Liputan6.com, Jakarta Sejak diperkenalkan oleh Menteri Pendidikan, Kebudayaan, Riset, dan Teknologi, Nadiem Makarim, Kurikulum Merdeka Belajar telah menjadi sorotan utama dalam dunia pendidikan Indonesia. Program yang diharapkan mampu mengatasi ketertinggalan dan meningkatkan kualitas pendidikan ini justru menuai pro dan kontra dari berbagai kalangan. Beberapa pihak memandangnya sebagai terobosan penting, namun tidak sedikit yang menganggap program ini terlalu ambisius dan kurang relevan di berbagai daerah.
Kurikulum Merdeka Belajar awalnya diperkenalkan sebagai respons terhadap tantangan pandemi Covid-19. Kurikulum ini bertujuan untuk memberikan fleksibilitas bagi sekolah dalam menentukan pendekatan pembelajaran yang sesuai dengan kondisi lokal. Namun, penerapan kurikulum baru ini mengundang polemik, terutama terkait kesiapan guru, infrastruktur pendidikan, dan ketimpangan kualitas antara wilayah perkotaan dan pedesaan.
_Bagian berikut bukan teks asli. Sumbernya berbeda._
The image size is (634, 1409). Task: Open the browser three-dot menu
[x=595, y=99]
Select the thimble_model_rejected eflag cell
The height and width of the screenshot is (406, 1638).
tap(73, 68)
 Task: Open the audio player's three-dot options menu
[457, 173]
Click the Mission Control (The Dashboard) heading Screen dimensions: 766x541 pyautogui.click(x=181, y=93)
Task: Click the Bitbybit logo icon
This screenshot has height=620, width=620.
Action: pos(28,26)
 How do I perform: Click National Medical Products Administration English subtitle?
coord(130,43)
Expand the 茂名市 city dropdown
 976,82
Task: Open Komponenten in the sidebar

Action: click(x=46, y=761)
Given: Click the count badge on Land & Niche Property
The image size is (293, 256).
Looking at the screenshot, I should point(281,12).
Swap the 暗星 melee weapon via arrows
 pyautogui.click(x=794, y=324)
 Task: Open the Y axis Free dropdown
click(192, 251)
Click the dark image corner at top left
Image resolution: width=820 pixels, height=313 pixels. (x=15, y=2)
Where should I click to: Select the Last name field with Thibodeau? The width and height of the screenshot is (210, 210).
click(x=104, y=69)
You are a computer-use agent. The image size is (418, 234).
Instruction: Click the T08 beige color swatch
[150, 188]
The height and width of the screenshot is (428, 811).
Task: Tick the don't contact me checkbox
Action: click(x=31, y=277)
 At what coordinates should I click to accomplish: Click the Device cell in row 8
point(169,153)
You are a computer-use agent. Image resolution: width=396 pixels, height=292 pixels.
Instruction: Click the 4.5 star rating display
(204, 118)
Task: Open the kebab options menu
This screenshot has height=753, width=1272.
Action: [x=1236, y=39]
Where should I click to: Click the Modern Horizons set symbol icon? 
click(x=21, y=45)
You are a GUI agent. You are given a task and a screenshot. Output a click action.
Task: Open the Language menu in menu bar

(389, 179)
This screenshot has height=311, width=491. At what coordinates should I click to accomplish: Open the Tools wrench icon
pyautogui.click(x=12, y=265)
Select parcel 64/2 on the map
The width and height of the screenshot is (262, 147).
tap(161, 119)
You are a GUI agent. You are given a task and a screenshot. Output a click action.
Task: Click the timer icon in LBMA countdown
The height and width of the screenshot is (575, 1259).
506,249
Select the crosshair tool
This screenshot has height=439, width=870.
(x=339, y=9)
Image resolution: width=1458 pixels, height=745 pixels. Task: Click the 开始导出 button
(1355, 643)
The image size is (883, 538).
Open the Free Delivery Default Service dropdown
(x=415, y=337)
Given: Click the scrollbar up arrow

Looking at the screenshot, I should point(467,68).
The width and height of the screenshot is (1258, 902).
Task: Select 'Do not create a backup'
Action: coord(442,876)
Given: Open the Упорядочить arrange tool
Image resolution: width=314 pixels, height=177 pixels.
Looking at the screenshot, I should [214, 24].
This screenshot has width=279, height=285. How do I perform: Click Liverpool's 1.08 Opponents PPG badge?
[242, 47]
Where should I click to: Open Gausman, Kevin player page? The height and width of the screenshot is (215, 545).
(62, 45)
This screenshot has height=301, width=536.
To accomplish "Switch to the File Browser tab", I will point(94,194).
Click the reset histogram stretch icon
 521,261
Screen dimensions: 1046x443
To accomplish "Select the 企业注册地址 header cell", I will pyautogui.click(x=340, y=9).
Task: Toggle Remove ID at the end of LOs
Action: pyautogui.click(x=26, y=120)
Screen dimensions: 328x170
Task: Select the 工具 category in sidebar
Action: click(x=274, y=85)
Di masa kepemimpinan Menteri Pendidikan Dasar dan Menengah yang baru, Abdul Mu’ti, kebijakan ini kembali menjadi perhatian. Abdul Mu’ti menyatakan bahwa pihaknya akan melakukan kajian ulang terhadap implementasi Kurikulum Merdeka Belajar, mengingat banyaknya masukan dan keluhan yang diterima terkait kebijakan tersebut.